§ SOURCE PASSAGE:
Start of Block

Software Vulnerability and Functionality Assessment using LLMs
This work addresses the tedious and expensive process of code review for software developers, though it is incremental as it applies existing prompting methods to new tasks.
The paper tackled the problem of automating code review by using Large Language Models (LLMs) to flag security vulnerabilities and validate software functionality, finding that proprietary models significantly outperformed open-source ones and that 36.7% of LLM-generated vulnerability descriptions matched true CWE vulnerabilities.

End of Block

§ DATA TO EXAMINE:
Start of Block

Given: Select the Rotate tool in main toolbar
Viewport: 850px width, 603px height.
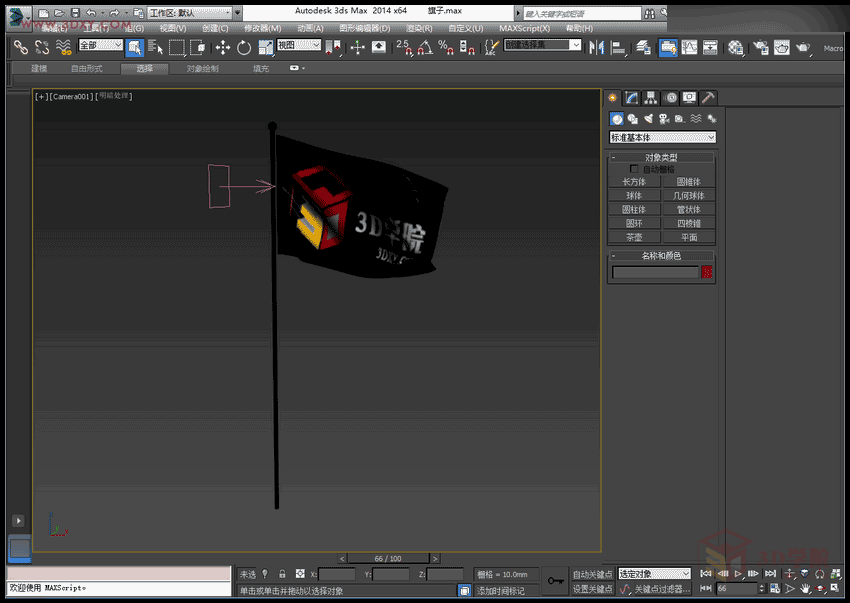Looking at the screenshot, I should tap(243, 47).
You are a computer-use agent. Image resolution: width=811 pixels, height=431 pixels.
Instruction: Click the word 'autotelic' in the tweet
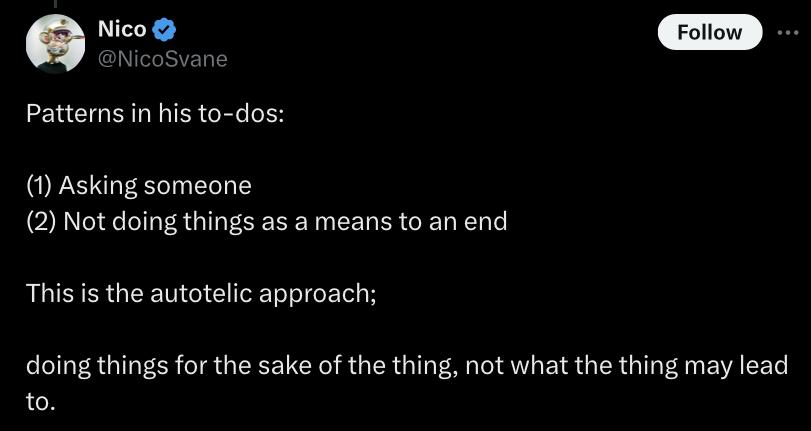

End of Block

§ TASKS TO PERFORM:
**A.** Summarize the passage on LLM-based code review in two sentences.
**B.** Go on with the passage on LLM-based code review, picking up after its final sentence.
The items come from a different source than the passage on LLM-based code review.

§ YOUR WRITTEN ANSWERS:
**A.** The work uses large language models to automate code review, a tedious and expensive process, by flagging security vulnerabilities and validating software functionality, though it is incremental because it applies existing prompting methods to new tasks. It found that proprietary models significantly outperformed open-source ones and that 36.7% of LLM-generated vulnerability descriptions matched true CWE vulnerabilities.

**B.**
While code review is central to the software development process, it can be tedious and expensive to carry out. In this paper, we investigate whether and how Large Language Models (LLMs) can aid with code reviews. Our investigation focuses on two tasks that we argue are fundamental to good reviews: (i) flagging code with security vulnerabilities and (ii) performing software functionality validation, i.e., ensuring that code meets its intended functionality. To test performance on both tasks, we use zero-shot and chain-of-thought prompting to obtain final ``approve or reject'' recommendations. As data, we employ seminal code generation datasets (HumanEval and MBPP) along with expert-written code snippets with security vulnerabilities from the Common Weakness Enumeration (CWE). Our experiments consider a mixture of three proprietary models from OpenAI and smaller open-source LLMs. We find that the former outperforms the latter by a large margin. Motivated by promising results, we finally ask our models to provide detailed descriptions of security vulnerabilities. Results show that 36.7% of LLM-generated descriptions can be associated with true CWE vulnerabilities.